**Directions:** Begin at the line that holds "Clear the uploaded input image" and copy each line exactly until the data below ends, including that last line but no pictures.

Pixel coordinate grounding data
-*-
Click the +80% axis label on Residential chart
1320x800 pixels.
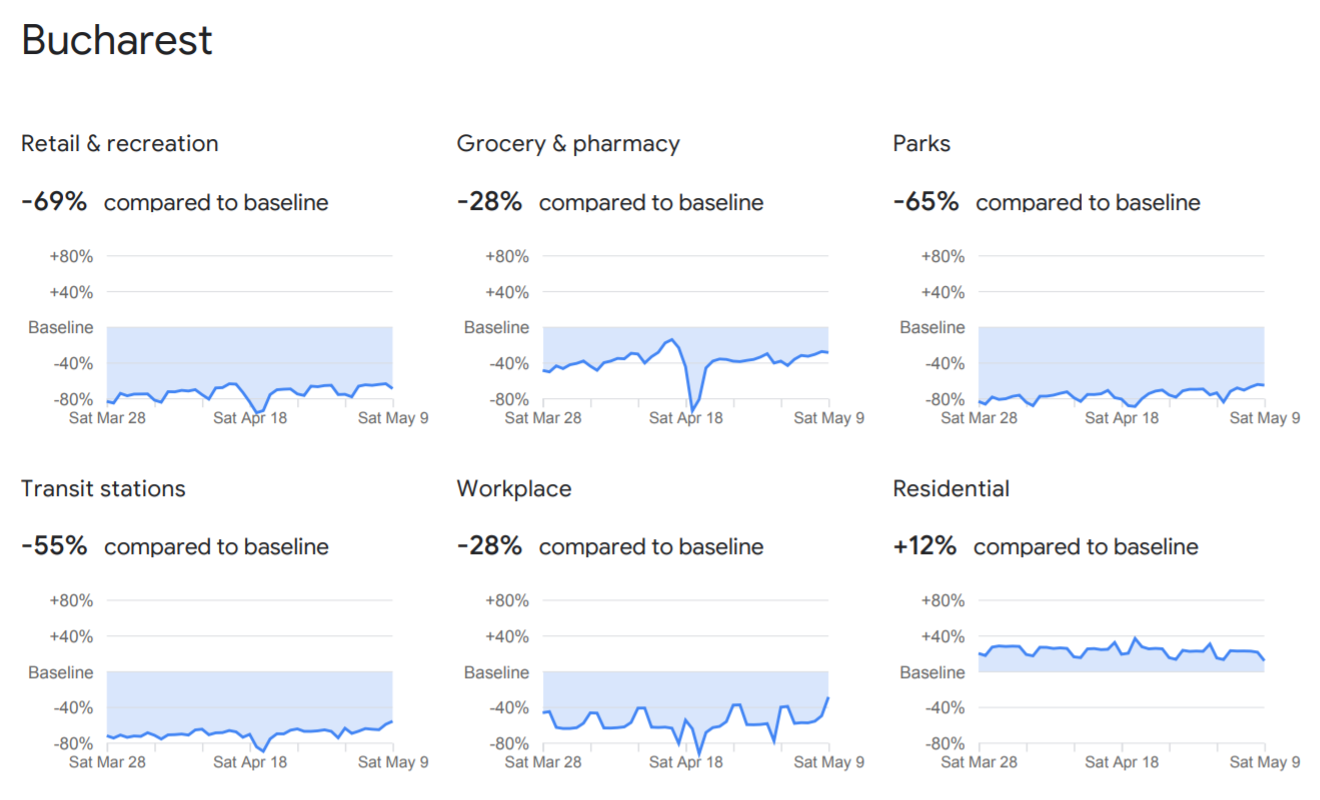[x=943, y=600]
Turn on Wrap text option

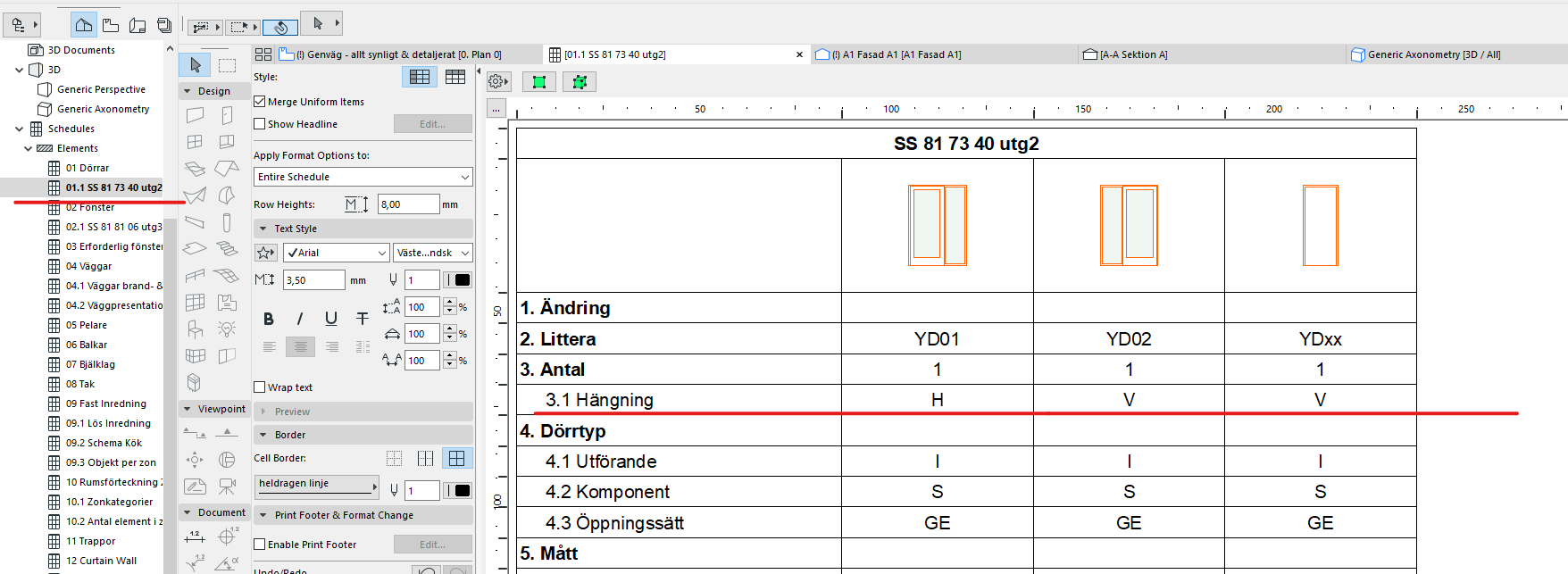click(x=260, y=387)
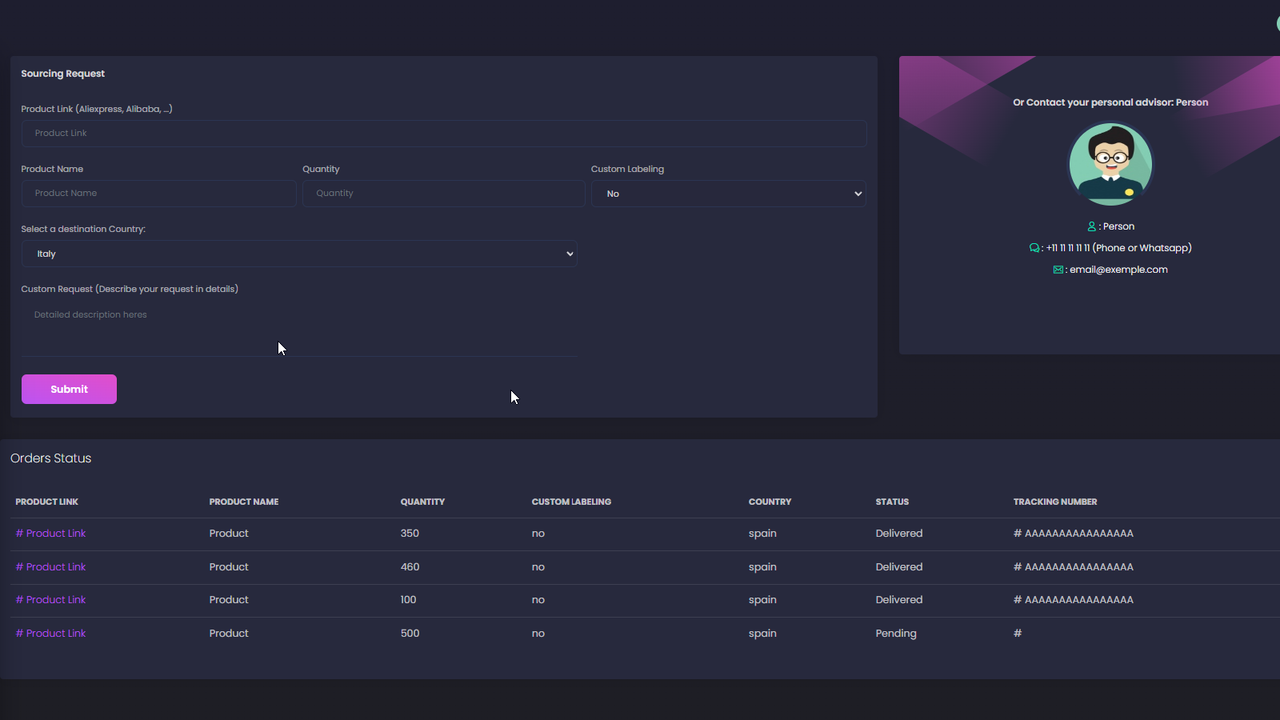Image resolution: width=1280 pixels, height=720 pixels.
Task: Click the speech bubble icon next to the phone number
Action: 1034,247
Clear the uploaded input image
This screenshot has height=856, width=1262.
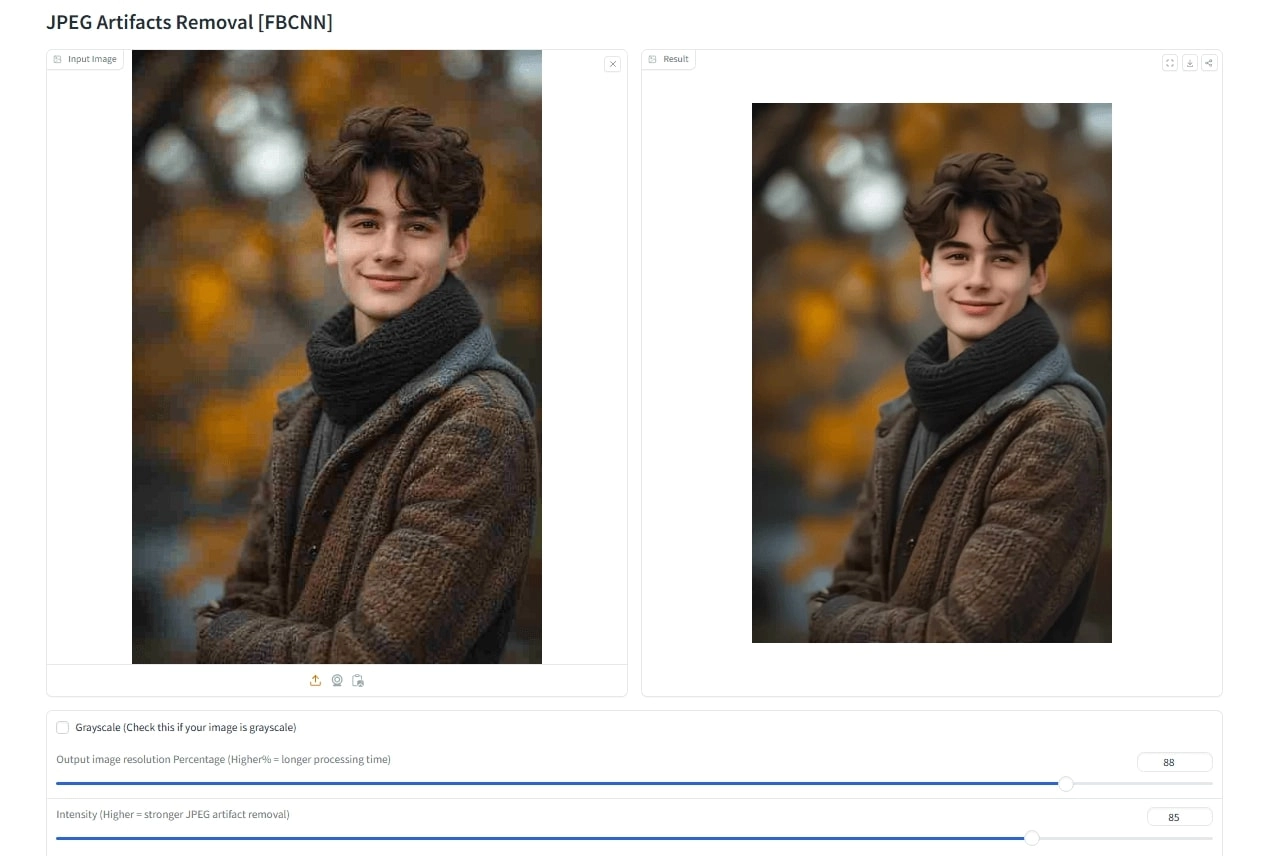[612, 63]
-*-
**Response:**
Clear the uploaded input image
This screenshot has height=856, width=1262.
[612, 63]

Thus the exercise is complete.